Crawford is a cerebral fighter, one with great technical skills and decent pop but not one who is going to take any unnecessary risks or start a slugfest unless one is brought to him, the way Gamboa did over the summer. His performance last night, though dominant, is not going to make him a household name. He seems like a nice kid, but his personality is a quiet one and is not going to carry him into the limelight on its own. He will need dance partners to become the king. He looks talented enough to be a pound-for-pound star–let’s see how he looks against a higher level of competition as he moves up in weights.
Fight Recap: Tyson Fury TKO10 Dereck Chisora
Meanwhile, in London: in what was a horrendous fight with no redeeming qualities, Gypsy fighter Tyson Fury (23-0, 17 KO) stopped an over-the-hill looking and punchless Dereck Chisora (20-5, 13 KO) when Chisora quit on his stool after ten rounds of getting repeatedly jabbed in the face as he slowly stumbled towards Fury and made vague punching motions at him. In a year with a lot of really terrible fights, this was up there as one of the worst, and announcers reported that 2/3rds of the crowd had left by the time this ended. Fury is a huge dude with some skills, but this was terrible and let’s never speak of it again.
Fight Recap: Billy Joe Saunders SD Chris Eubank Jr.
Sometime the Wolf score: Saunders 114-114 Eubank Jr.
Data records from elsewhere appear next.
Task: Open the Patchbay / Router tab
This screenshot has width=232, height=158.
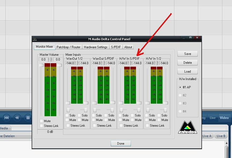Action: point(68,47)
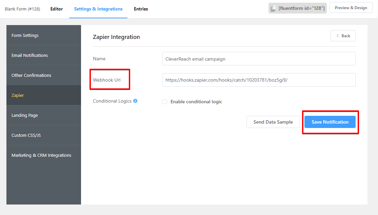
Task: Click Send Data Sample button
Action: pos(273,122)
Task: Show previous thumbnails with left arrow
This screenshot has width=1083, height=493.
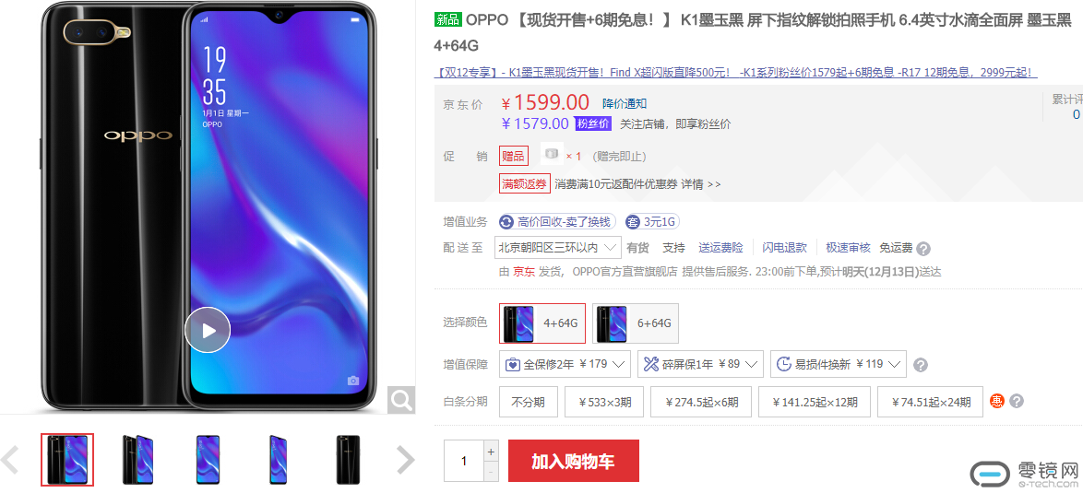Action: [10, 460]

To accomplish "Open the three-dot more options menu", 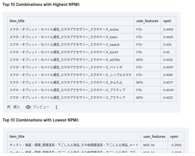I will (x=56, y=107).
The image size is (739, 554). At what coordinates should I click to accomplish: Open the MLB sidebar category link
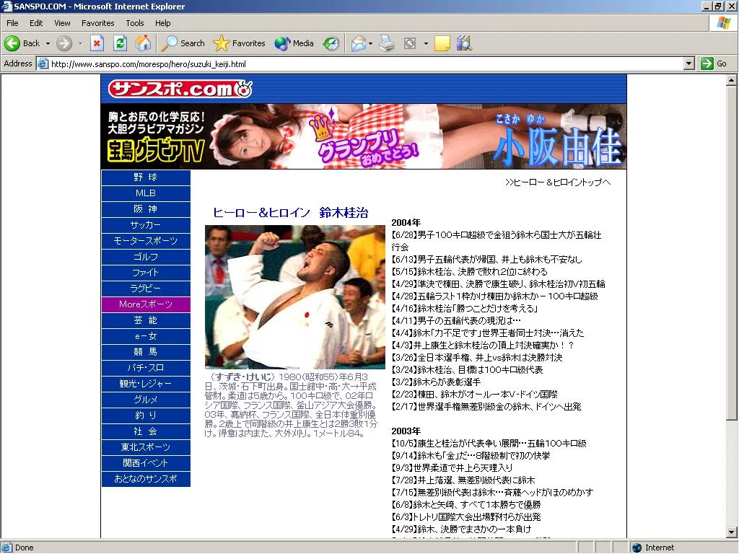[x=146, y=193]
In what was the best fight of the weekend and a matchup of up and coming 25-year-old prospects, Saunders (21-0, 11 KO) took a close split decision from Eubank Jr. (18-1, 13 KO). Saunders started fast, Eubank Jr. came on in the middle rounds and then they seemed to fight on even terms through the end of the fight. Both fighters probably came out of the bout respectably–Saunders’ experience showed through and he probably deserved to take the decision, and Eubank Jr. showed his talent and athleticism and with better work from his corner and a better gameplan could have taken this fight.
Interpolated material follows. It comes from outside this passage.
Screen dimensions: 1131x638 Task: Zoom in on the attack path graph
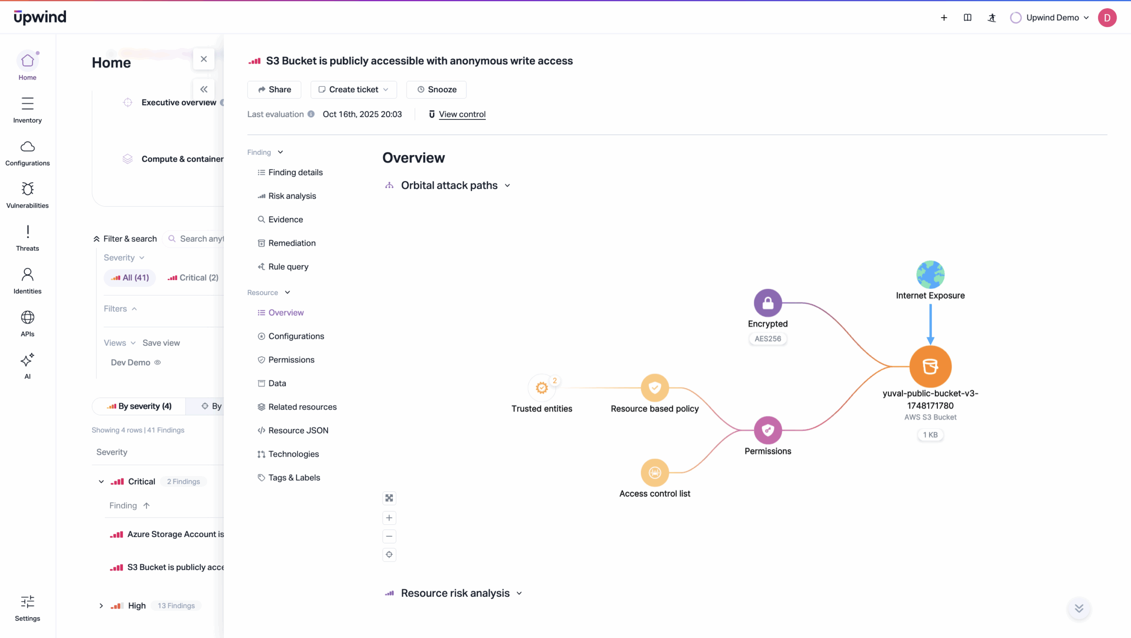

If Eubank Jr. puts in the work, he could be decent–he looked fast and had power, though he was a bit sloppy and clumsy looking. Saunders will likely always be a Euro-level fighter rather than world-class–he just doesn’t seem to do anything on an A-level. I’d guess his ceiling to be maybe Matthew Macklin-level, with a couple title shots but never being known as the top dog.